Reference numerals 3 and 7 designate two dichroic grids, the elements of which are dimensioned in such a way that a completely reflective effect is guaranteed in the desired frequency band. The elements forming the grid can be produced by a photolithographic process of a metal layer, which is deposited on 29 thin dielectric layers, designated 4 and 6.

Finally, 5 denotes a dielectric layer with a low dielectric constant, which has the function of keeping the two dichroic grids at a distance so as to guarantee full transmission effectiveness in the transmission band.

This layer, like layers 2 and 8, is made of foamed plastic or cellular dielectric material.
(tricw + material) For example, it can be manufactured from honeycomb material.

From FIG. 2 it can be seen that such a structure exhibits comparable resistive losses in the two operational bands. Such losses (resistance losses) are in fact essentially based on the crossing of layers 1 and 9, the core layer having a constant thickness resulting in a high dielectric constant, as mentioned above. . In the transmission band, the electromagnetic waves that intersect the entire structure pass through each of the two layers once, and in the reflection band, the electromagnetic waves pass through the same layer twice and are completely reflected by the first grid where they meet. Ru.

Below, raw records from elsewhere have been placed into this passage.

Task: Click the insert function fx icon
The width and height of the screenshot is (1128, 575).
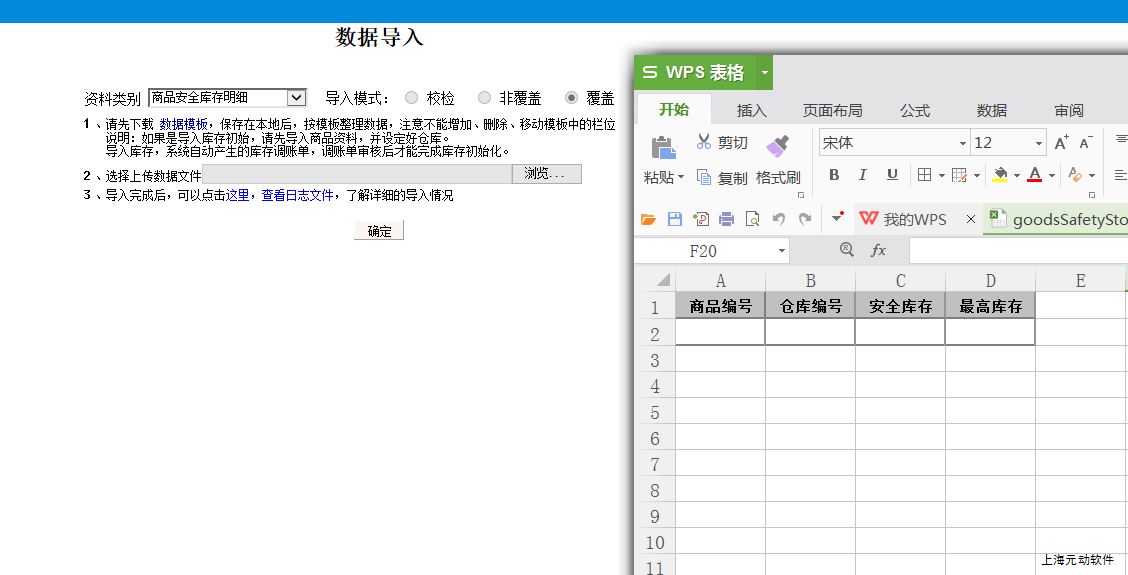Action: coord(878,250)
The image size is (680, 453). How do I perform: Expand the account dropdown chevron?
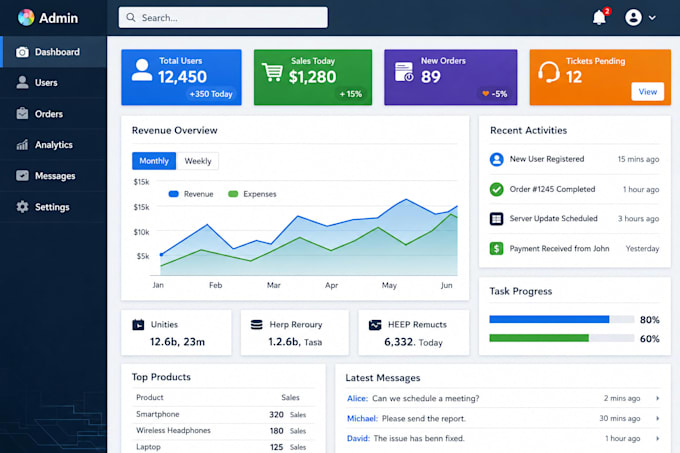pyautogui.click(x=652, y=18)
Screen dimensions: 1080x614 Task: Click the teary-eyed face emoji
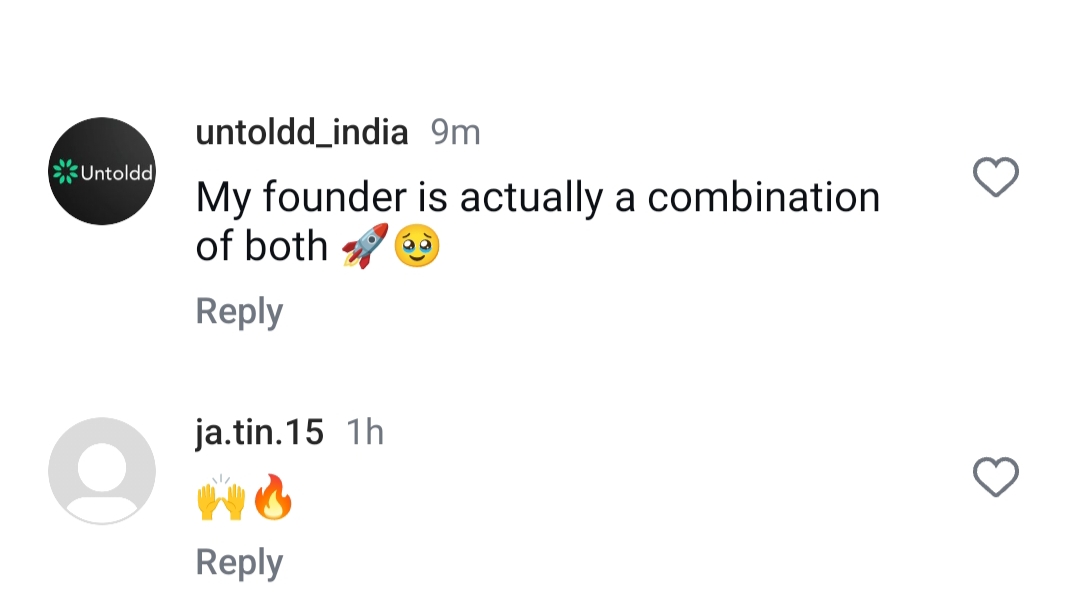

Therefore, the overall damping effect is of the same order of magnitude. In addition to this, such attenuation can be kept below a certain predetermined value by suitably spaced layers 1 and 9, so that their thickness is reduced. Such a structure can be protected by applying a varnish (with no chemical composition affecting the dimensions of the dichroic ink grid).

The structure shown in FIG.
It can be used in the same way by removing .

thermomechanical behavior
The already mentioned advantages in calbehaviour can be obtained. Of course, the dichroic grid can be replaced with a parallel 5-tripe grid to obtain antenna sensitivity to electric field polarization.

Initial results obtained on preliminary dimensions of a dichroic subreflector with a diameter of 1 m show that the performance of this structure is much better than structures that can be obtained according to the known technology.

It is clear that the structures described are given as examples and are not meant to be limiting. Variations and modifications are possible without departing from the scope of the invention.

[Brief explanation of drawings]

Figure 1 shows a double-reflector antenna.
FIG. 2 shows a cross-section of the structure provided by the present invention. R-----Main reflector, S---Sub-reflector, T I, I 2----1 Supply section, 1.2, 5, 8
．． 9-- Dielectric layer, 3, 7 ---------
Dichroic grid, 4, 6 --------
-・Metal layer. Agent's name: Kawahara 1) - Ho RG, 1

Claims (4)

[Claims] (1) A dichroic antenna structure comprising at least one grid that reflects electromagnetic radiation at a first frequency or polarization and transmits electromagnetic radiation at a second frequency or orthogonal polarization, the structure comprising: Layers: - a first dielectric layer (1) with high mechanical resistance; - a first dielectric layer (2) with a low dielectric constant; - said grid (
3); - a dielectric layer (4) supporting said grid; - a second dielectric layer (8) with a low dielectric constant and a second dielectric layer (9) with a high mechanical resistance; A dichroic antenna structure characterized by: (2) between said supporting dielectric layer (4) and said second dielectric layer (8) with a low dielectric constant, a series of layers; - a third layer with a low dielectric constant ( 5); - a dielectric layer (6) supporting a further grid (7);
2. Structure according to claim 1, characterized in that one or more further grids (7) are inserted. (3) Structure according to claim 1 or 2, characterized in that the dielectric layer (2, 5, 8) with a low dielectric constant is manufactured from a plastic foam material. . 4. A structure according to claim 1, wherein the dielectric layer (2, 5, 8) with a low dielectric constant is made of a material with a cellular structure.